"Ingin mengenal dunia? Baca! Ingin dikenal dunia? Nulis!"

"Welcome to Dunia Zulfhania".

Wednesday, October 17, 2012

Bukan Dia, Tapi Aku (#1)

Bagiku, sahabat adalah segala-galanya. Apakah kamu setuju?


Aku yakin kamu pasti setuju. Tapi, mungkin bukan diperuntukkan untukku, melainkan mereka, orang-orang terdekatmu yang selalu berada di dekatmu.


Lalu, apakah aku tidak termasuk ke dalamnya? Sebagaimana aku juga selalu berada di dekatmu seperti mereka. Entahlah.


Tapi yang kurasa, aku hanya bersahabat denganmu sendirian.


Sungguh, sama sekali aku tidak memiliki pemikiran seperti itu. Bahkan sama sekali tidak menginginkannya. Bagiku, kamu adalah sahabatku, dan aku adalah sahabatmu. Seperti apa dari arti kata "sahabat", aku dan kamu selalu bersama dan selalu menyediakan ruang dan waktu untuk berbagi suara hati.


Namun, kini sudah berubah.
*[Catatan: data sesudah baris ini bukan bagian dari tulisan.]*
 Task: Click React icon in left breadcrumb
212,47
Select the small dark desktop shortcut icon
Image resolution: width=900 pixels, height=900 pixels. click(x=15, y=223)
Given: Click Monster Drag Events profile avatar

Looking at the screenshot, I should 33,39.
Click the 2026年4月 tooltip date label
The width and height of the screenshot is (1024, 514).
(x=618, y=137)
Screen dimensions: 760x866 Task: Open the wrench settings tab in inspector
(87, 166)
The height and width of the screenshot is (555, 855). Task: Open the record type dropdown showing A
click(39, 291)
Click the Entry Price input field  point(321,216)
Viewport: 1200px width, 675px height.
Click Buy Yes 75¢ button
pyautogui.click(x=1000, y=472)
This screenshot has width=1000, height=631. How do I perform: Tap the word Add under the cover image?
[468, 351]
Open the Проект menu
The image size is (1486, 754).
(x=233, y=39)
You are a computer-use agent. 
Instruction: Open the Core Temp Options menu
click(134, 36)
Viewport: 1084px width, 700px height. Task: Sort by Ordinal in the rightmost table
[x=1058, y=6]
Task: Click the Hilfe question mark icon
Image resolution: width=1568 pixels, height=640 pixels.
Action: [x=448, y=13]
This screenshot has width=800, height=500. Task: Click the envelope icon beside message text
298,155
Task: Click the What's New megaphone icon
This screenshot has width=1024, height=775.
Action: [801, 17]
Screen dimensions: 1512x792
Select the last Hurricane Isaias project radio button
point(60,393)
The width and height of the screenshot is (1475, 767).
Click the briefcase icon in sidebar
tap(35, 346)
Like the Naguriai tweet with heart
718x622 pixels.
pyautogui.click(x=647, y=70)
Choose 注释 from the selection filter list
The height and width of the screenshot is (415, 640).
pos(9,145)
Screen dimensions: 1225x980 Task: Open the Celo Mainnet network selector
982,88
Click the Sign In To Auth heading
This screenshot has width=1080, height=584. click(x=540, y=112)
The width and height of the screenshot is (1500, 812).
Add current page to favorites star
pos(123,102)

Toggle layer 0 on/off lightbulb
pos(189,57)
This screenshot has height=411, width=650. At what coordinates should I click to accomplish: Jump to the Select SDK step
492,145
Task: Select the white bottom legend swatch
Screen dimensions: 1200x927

Dan tak lagi sama.


Aku hanya merasa bahwa hanya aku sendiri yang menganggapmu sahabat, tapi kamu tidak.


Semuanya bermula dari pelajaran kesenian.



Pagi itu, langit tak secerah biasanya. Gelap sedang menyelimutinya, seakan enggan untuk menampakkan cahaya. Langit memang belum menangis, tapi dia sedang bersedih. Sama seperti hatiku, yang sedang bersedih. Gelap tak bercahaya. Kemudian kamu datang.


Pada pagi yang tak bersahabat itu, kamu menyediakan ruang dan waktu untukku berbagi. Dan aku bercerita tentang dia, seseorang yang tanpa sadar telah aku kagumi.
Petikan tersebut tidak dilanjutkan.